Stored data entries:
*** Block opens ***

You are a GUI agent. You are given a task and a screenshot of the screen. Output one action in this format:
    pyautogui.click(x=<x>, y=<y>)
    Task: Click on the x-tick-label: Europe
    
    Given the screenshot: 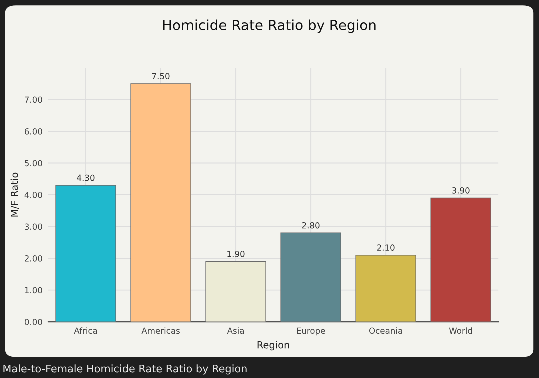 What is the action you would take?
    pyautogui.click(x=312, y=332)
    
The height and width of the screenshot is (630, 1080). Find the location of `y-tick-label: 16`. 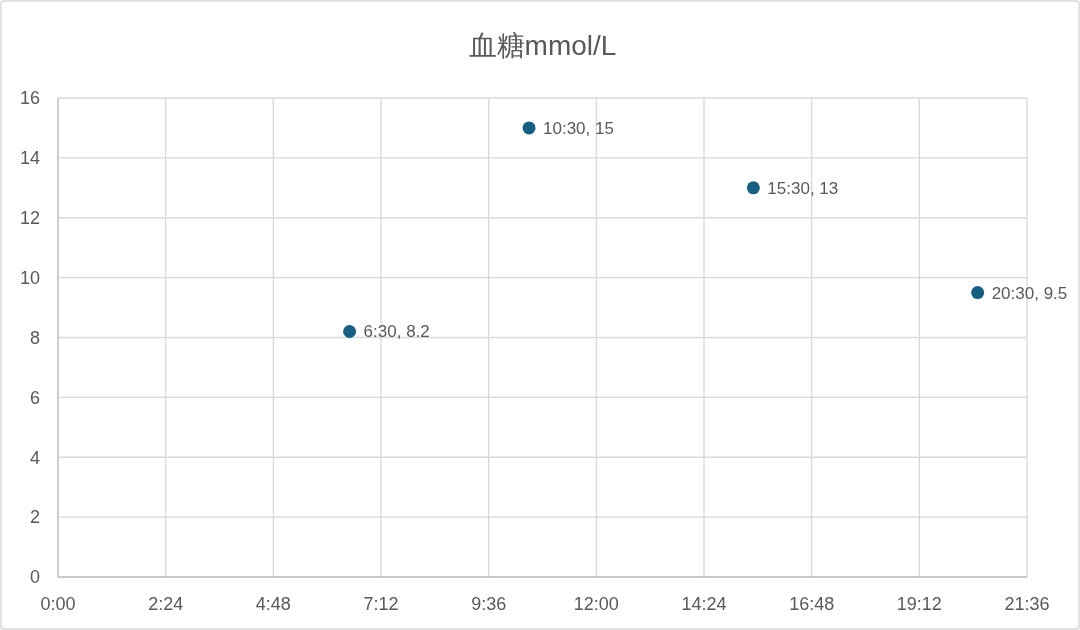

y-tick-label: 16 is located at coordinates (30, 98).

*** Block closes ***

» **Exercise requirements**
Copy out, verbatim, the lines from the one containing "The height and" through the final line of the records. Leave the pictures out.

» **Task result**
The height and width of the screenshot is (630, 1080). Find the location of `y-tick-label: 16`. 

y-tick-label: 16 is located at coordinates (30, 98).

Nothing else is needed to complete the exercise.